- Gold's all-time high stands at $2,882.35, reached on Wednesday.
- Gold rebounds on Thursday, reversing earlier losses into gains.
- A sixth consecutive day of gains is possible if Gold secures another positive close.
Gold's price (XAU/USD) has erased earlier losses on Thursday, bouncing back and extending its February rally into a sixth consecutive day. The initial downturn was driven by comments from U.S. Treasury Secretary Scott Bessent, who emphasized that the Trump administration's focus is on lowering 10-year Treasury yields rather than the Federal Reserve's (Fed) benchmark short-term interest rate, according to Bloomberg.
Investors are closely watching the Bank of England's (BoE) latest monetary policy decision, which saw a 25-basis point (bps) interest rate cut to 4.50%, following a total reduction of 50 bps throughout 2024. Notably, two BoE policymakers supported a 50-bps cut, reinforcing expectations that the Federal Reserve might lower rates more aggressively than the market currently anticipates.
Additionally, Federal Reserve Governor Christopher Waller, San Francisco Fed President Mary Daly, and Dallas Fed President Lorie Logan are scheduled to speak later on Thursday, ahead of Friday's highly anticipated Nonfarm Payrolls report.
Daily Market Movers: Easing Risks and Commodity Strength
- Geopolitical Developments: U.S. President Donald Trump's remarks on Gaza and a potential new nuclear deal with Iran are easing market fears, leading some investors to reduce their Gold positions, according to Bloomberg. Trump is also expected to present a peace plan for Ukraine next week, which could further reduce geopolitical risk premiums.
- Commodity Market Rebound: Precious metals and agricultural commodities are leading a broader market recovery. The Bloomberg Commodity Total Return Index, tracking 24 energy, metals, and agricultural futures, has surged 5.9% this year, reaching its highest level since late 2022. That period was a boom year for raw materials as economies rebounded from COVID-19 disruptions and the war in Ukraine strained supply chains.
- Gold Market Dynamics: Gold in the Bank of England's vaults is trading at a discount compared to the broader market, as fears over potential Trump-imposed tariffs have triggered a rush for bullion, leading to weeks-long withdrawal delays, Reuters reports.
- Bank of England Policy Shift: As expected, the BoE implemented a 25-bps rate cut to 4.50%, with a 7-2 vote split favoring the move. Two members advocated for a larger 50-bps cut, reinforcing speculation that global central banks may accelerate rate reductions.
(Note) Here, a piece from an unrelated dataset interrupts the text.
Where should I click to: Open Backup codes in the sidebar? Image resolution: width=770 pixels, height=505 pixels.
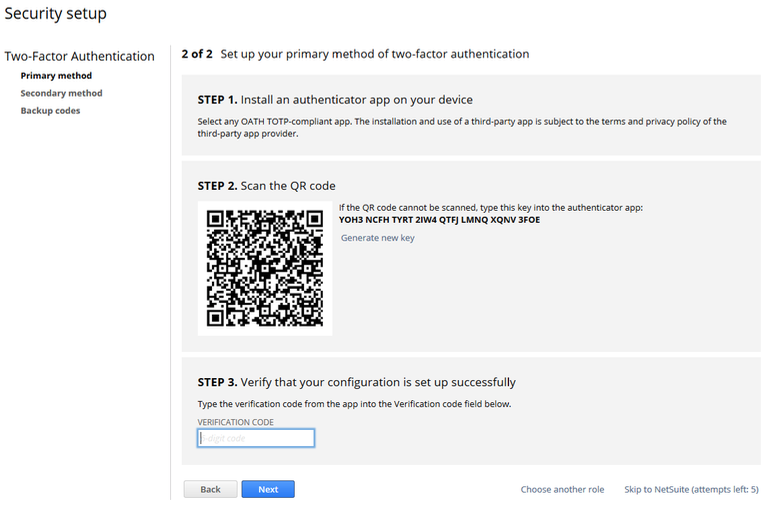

Technical Analysis: Gold Faces Resistance as Risk Appetite Grows
Despite Gold's intraday recovery, it has struggled to reach new highs. Market sentiment is shifting as President Trump's "peaceful" comments are fueling a risk-on environment, reducing demand for safe-haven assets like Gold. Selling pressure could persist unless a new catalyst emerges to reverse market expectations.
Support Levels:
- S1: $2,834 - First key support level
- S2: $2,820 - Secondary support
- S3: $2,790 - Previous high from October 31, 2024, acting as a strong support zone
Resistance Levels:
- R1: $2,886 - Slightly above Gold's all-time high
- R2: $2,905 - Key upside level to break if the rally resumes
Gold's near-term outlook hinges on market sentiment shifts, central bank policies, and upcoming U.S. economic data releases.